While no bleeding events occurred in this group in the first 16 months post-dosing, two men later experienced bleeds that required FVIII therapy. One patient had a single joint bleed, while the other had eight bleeding events: five traumatic, two spontaneous, and one of unknown cause.
As such, men in the highest dose group showed a mean annualized bleeding rate (ABR) of zero in the first year, and a mean of 1.4 bleeds per year over up to four years. None of these men resumed prophylaxis.
The therapy’s safety profile up to four years post-dosing was consistent with previous analyses, with no additional treatment-related adverse events reported since August.
The most common adverse events were infusion-related reactions and higher-than-normal levels of liver enzymes, which occurred in the first months and were fully resolved with appropriate treatment (specifically, with oral corticosteroids). Abnormally high levels of these enzymes, which are indicative of liver damage, are a common side effect of virus-based gene therapies.
At last assessment, no patient had developed FVIII inhibitors (neutralizing antibodies) or experienced blood clot-related events, and no liver masses were detected.
These findings highlight that a single dose of SB-525 in men with severe hemophilia A “was generally well tolerated with associated increases in FVIII levels in the mild to normal range, without sustained [adverse events], and with minimal bleeding in the highest-dose cohort,” the researchers wrote.
“Additional follow-up is required to assess durability of efficacy and other long-term effects of [SB-525], such as impact on overall liver health,” they added.

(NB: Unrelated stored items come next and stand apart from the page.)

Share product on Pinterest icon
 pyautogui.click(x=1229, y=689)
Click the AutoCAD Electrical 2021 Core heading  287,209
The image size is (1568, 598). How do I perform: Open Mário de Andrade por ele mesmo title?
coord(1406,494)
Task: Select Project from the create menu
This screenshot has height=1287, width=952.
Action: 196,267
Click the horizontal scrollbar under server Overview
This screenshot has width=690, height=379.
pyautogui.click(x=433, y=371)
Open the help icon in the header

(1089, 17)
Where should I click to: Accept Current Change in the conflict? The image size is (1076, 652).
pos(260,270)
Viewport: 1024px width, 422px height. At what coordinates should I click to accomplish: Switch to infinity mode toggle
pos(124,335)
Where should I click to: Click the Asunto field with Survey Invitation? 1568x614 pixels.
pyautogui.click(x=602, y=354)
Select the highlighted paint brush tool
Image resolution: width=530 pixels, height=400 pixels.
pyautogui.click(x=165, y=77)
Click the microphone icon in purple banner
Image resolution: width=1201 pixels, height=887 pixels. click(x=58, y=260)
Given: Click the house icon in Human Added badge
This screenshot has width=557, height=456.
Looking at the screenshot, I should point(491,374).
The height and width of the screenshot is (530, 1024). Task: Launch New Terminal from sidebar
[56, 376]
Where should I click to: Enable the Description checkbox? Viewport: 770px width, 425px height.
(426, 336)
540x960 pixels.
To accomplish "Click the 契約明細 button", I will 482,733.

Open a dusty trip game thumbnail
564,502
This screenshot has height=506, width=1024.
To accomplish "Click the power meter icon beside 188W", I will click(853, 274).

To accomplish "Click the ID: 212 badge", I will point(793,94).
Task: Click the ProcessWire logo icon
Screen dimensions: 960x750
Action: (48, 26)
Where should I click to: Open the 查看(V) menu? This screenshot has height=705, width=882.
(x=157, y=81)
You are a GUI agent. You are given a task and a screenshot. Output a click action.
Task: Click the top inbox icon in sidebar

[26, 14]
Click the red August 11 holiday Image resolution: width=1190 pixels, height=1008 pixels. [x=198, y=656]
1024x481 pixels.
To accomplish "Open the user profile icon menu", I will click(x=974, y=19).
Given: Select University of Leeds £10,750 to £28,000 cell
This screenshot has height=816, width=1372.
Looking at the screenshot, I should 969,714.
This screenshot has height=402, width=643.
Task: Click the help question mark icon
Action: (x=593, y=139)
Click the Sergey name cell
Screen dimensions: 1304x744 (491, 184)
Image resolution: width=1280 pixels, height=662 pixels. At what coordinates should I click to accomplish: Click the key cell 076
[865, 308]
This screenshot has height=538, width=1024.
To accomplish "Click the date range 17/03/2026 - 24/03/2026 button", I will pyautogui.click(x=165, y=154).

In 2020, Pfizer launched a Phase 3 trial, called AFFINE (NCT04370054), to evaluate the safety and effectiveness of a single infusion of SB-525 in up to 63 men, ages 18–64, with moderate to severe hemophilia A.
The study, which has completed more than half of its target enrollment, was placed on a clinical hold in November by the U.S. Food and Drug Administration to give the agency time to review AFFINE’s most recent protocol changes.
These changes were implemented by Pfizer after abnormally high levels of FVIII were detected in some treated participants. Given that these levels, greater than 150% of normal (the top threshold for the normal range), raise the risk of blood clots, implemented protocol changes are meant to provide guidance for managing participants with such high FVIII levels.